Em 1995, um dos maiores grupos nacionais decidiu ouvir sua diretoria para definir a chamada "missão" da empresa. Ou seja, o conjunto de objetivos que mais satisfizessem o conjunto da empresa.
Um executivo foi particularmente incisivo na discussão -gravada em vídeo e que, hoje, é utilizado como exemplo para os novos funcionários. A busca do lucro não me entusiasma, dizia ele. A transformação da realidade, o aprimoramento da comunidade e o engrandecimento do país, sim. A missão era essa. O lucro, o meio para alcançar esses objetivos, o prêmio, que viria naturalmente caso os objetivos fossem alcançados.
Hoje em dia, toda empresa moderna tem que ter uma "missão" clara, sintética, que oriente suas ações e conquiste coração e mente de seus funcionários e clientes.
Se se fosse aplicar esse princípio para a mídia, qual seria a sua "missão"? Denunciar escândalos? Provavelmente, não.
Os escândalos têm papel didático relevante. Ajudam a trazer à tona pontos duvidosos, remover resistências, permitir mudanças. Mas tem que ser meio, não fim.
Se o escândalo vira fim em si mesmo, passa para o leitor mensagens contraditórias sobre as intenções da imprensa. Para uns, ela estará exercendo o papel de controle que se espera de toda mídia. Para outros, apenas procura aumentar a venda de jornais ou a audiência de programas.
A legitimidade das intenções da imprensa é posta em dúvida. Seu papel mais nobre -o de controle dos interesses difusos da sociedade- é confundido por parte do público com simples mercantilismo.
Pior, a não clareza sobre a missão interferirá nas ações dos jornalistas. Estimulará sentimentos oportunistas, o vale-tudo.
Meios e fins
Como fazer, então? Abrir mão do escândalo, significaria abrir mão do papel de controle da sociedade.

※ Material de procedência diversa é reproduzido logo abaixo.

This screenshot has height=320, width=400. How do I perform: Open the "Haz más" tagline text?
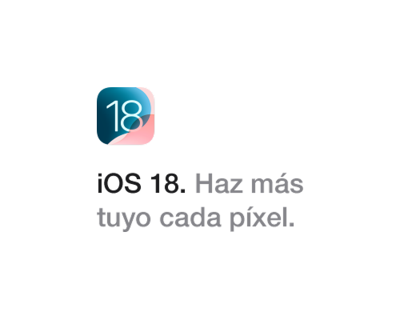(x=250, y=183)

A saída é considerar -corretamente- o escândalo como meio. A missão é algo bem mais nobre. Uma ampla discussão sobre a missão da imprensa levantaria uma série de conceitos:
* promover o desenvolvimento político, institucional e social do país;
* representar os interesses difusos da sociedade, dos grupos não organizados, contra toda forma de poder organizado, do governo aos demais setores organizados da sociedade;
* estabelecer o controle da opinião pública sobre toda forma de poder político e econômico do país;
* estar permanentemente de rabo preso com o leitor, e aí por diante.

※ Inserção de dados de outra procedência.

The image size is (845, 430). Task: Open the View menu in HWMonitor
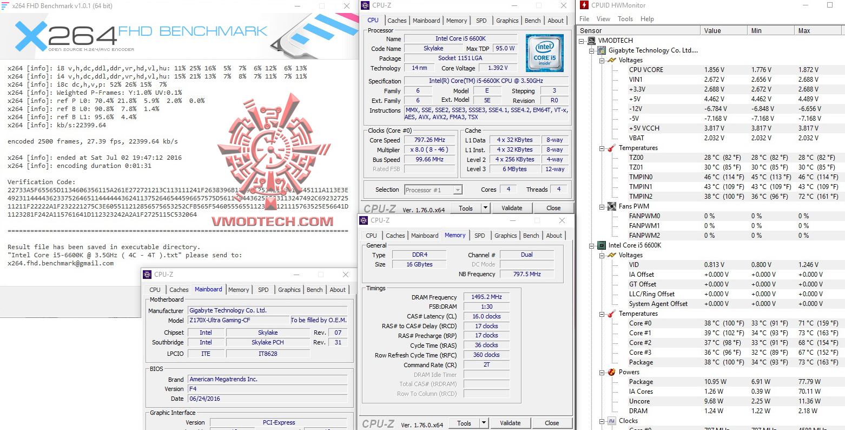click(x=603, y=18)
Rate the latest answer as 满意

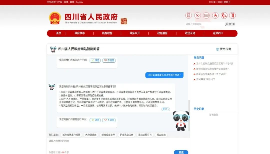coord(95,120)
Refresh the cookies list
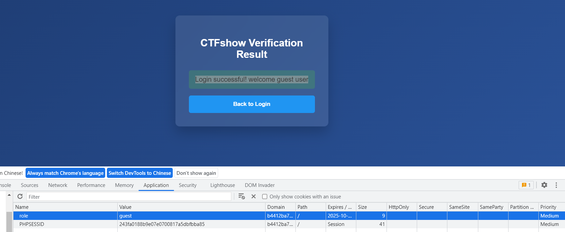The height and width of the screenshot is (232, 565). [x=20, y=196]
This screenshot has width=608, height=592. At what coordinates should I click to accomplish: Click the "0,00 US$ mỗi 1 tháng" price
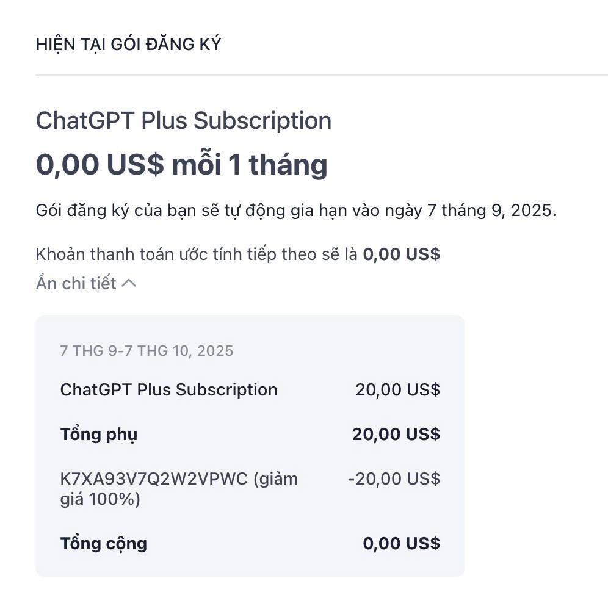(181, 165)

O furo, a denúncia, o escândalo, a capacidade técnica seriam meios de se atingir aqueles fins.
Soluções
Objetivamente, em que alteraria essa obsessão por escândalos que faz parte dos objetivos de toda imprensa moderna, nacional ou internacional?

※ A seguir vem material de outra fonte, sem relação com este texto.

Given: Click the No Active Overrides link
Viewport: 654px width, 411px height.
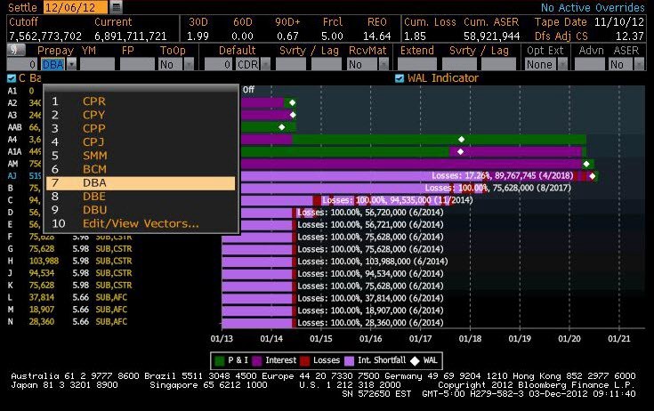Looking at the screenshot, I should pos(593,8).
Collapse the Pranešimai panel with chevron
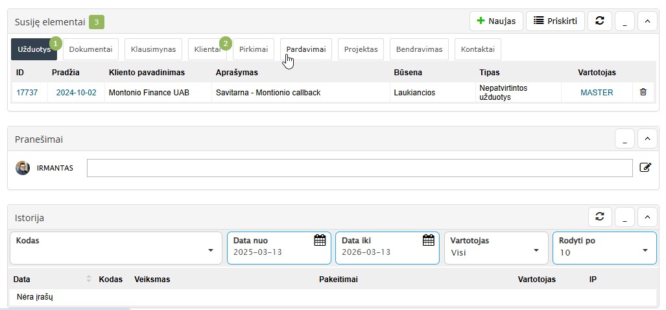Screen dimensions: 666x310 click(x=647, y=138)
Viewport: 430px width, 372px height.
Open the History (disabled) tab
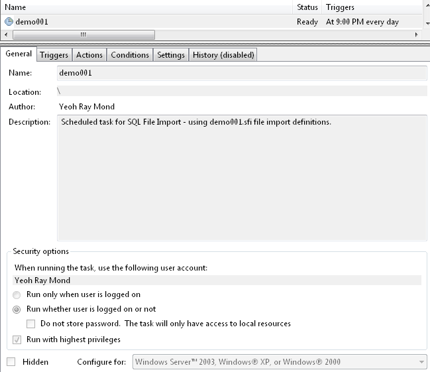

Os escândalos continuariam a ser divulgados, com maior ou menor competência. Mas cada escândalo estaria firmemente ancorado em análises claras sobre suas causas mais profundas, e o conjunto de medidas necessárias para erradicar de vez da vida nacional os problemas denunciados.
A busca do escândalo não visaria apenas promover a catarse da opinião pública ou uma eventual caça às bruxas, mas mudanças objetivas na realidade, perceptíveis para o conjunto dos leitores.
Em vez do desalento de tomar contato com um escândalo por dia, que é varrido para debaixo do tapete à mera eclosão do escândalo seguinte, os leitores teriam a sensação de um processo de construção nacional.
Cada escândalo seria o sinal de mais um problema que foi detectado e está sendo resolvido, dentro do processo gradativo de aprimoramento que marca as sociedades democráticas.
O escândalo dos precatórios, além das denúncias e dos pedidos de punição, resultaria em uma série de propostas objetivas, visando corrigir distorções nos mercados financeiro e cambial, na área fiscal, no controle das dívidas estaduais etc.
O escândalo dos votos seria acompanhado de propostas objetivas de mudança no processo eleitoral e nas formas de financiamento das campanhas eleitorais. E assim por diante.
Essas preocupações reforçariam o papel da imprensa, como principal agente de regulação em uma economia democrática de mercado. E confeririam aos jornalistas, além da preocupação de perseguir um escândalo por dia, a responsabilidade de se sentirem participantes do grande projeto de construção nacional.